[EXCERPTED TEXT]
:::::

2010If you don't currently have a Market Research Online Community, and you are not thinking of building an MROC this year, you should be.  Here's my updated Top 10 reasons why.

  1. Give customers a place to discuss your organization.  With over 150 million U.S. adults participating in online communities, your customers are already talking about you on the Internet, in social networks, forums and mailing lists. Give them a place where they can talk about you, with you.
  2. Increase loyalty just by having a community. Just like conducting a customer satisfaction study can improve satisfaction, simply having a community can improve satisfaction. The Deloitte and Beeline Labs 2009 Tribalization of Business Survey researched 400 organizations with communities. Of these, 34% saw increased loyalty as a key benefit, up from 24% in 2008.
  3. Introduce prospects to your organization. A virtuous circle of community engagement helps expand an open community and even win you business.  The more community participation, the more pages to be indexed by search engines: the more pages, the higher the search engine traffic: the higher the traffic, the more prospective customers discover your organization and engage with existing customers to learn about it.
  4. Compress the traditional feedback cycle. In 2010, you don't have the time or the resources to use the traditional feedback cycle. You need to streamline your market research with online communities, so that you can continuously act on the voice of the customer.
  5. Conduct a thousand research projects. Business is moving faster than ever, and online communities enable you to conduct more projects than you can imagine, to help inform your speed-of-light business decisions. In three years, the ABC Studio Advisory Panel has fielded literally a thousand projects. That's a thousand points of light illuminating the path forward for its business.
  6. Help your staff internalize and distribute feedback. According to the CE IQ study, companies with the most loyal customers periodically share VOC (Voice of the Customer) information with employees across the organization, ensuring widespread understanding of the customer's point of view. Online communities provide a great means to achieve this, fostering greater employee-customer engagement.

:::::

[COLLECTED MATERIAL]
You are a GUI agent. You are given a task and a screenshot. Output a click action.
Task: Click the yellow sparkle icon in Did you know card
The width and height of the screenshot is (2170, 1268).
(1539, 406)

:::::

[YOUR TASKS]
1 – Repeat the text on market research online communities word for word from "5. Conduct a" to "for its business.".
2 – In the text on market research online communities, what share of organizations surveyed in 2009 saw increased loyalty as a key benefit?
3 – Take the text on market research online communities further, continuing on from its last sentence.

[TASK RESPONSES]
1 –
5. Conduct a thousand research projects. Business is moving faster than ever, and online communities enable you to conduct more projects than you can imagine, to help inform your speed-of-light business decisions. In three years, the ABC Studio Advisory Panel has fielded literally a thousand projects. That's a thousand points of light illuminating the path forward for its business.

2 – 34%, up from 24% in 2008.

3 –
  7. Get more qualitative feedback for less investment. Brad Bortner of Forrester said it best in his independent white paper, Will Web 2.0 Transform Market Research?: "Market research online communities (MROCs) will shock the qualitative market research world. They provide cheaper, faster, and newer types of insights that today's traditional qualitative research modes, such as focus groups, don't currently provide." Such savings are why Ned Winsborough said, "We have a mandate at General Mills to move as much of our qualitative research online as possible in the coming months and years."
  8. Provide comprehensive quantitative feedback. Integrate online communities with panel management or enterprise feedback management, and you can conduct projectable, representative surveys that help you size the problems and opportunities uncovered by your qualitative research.
  9. Sustainable competitive advantage comes from the changes you make. Community members will participate in your new online community because they want your organization to serve them better.  You will engage employees in the community so that they can be customer ambassadors.  Short term, you'll develop an infrastructure that will enable you to rapidly implement new ideas.  Long term, you'll develop a culture centered on customer-driven innovation and co-creation.
  10. Engage your customers in a community while there is still time. Face it, each of us only has so much time to spend on community and research initiatives from the organizations we do business with. As Gartner analyst Kathy Harris said at her CRM Summit presentation on innovation, "If you don't engage your customers in innovation, someone else will."

Build an online community in 2010, and your organization will be stronger and more successful in 2010, 2011, 2012 and beyond.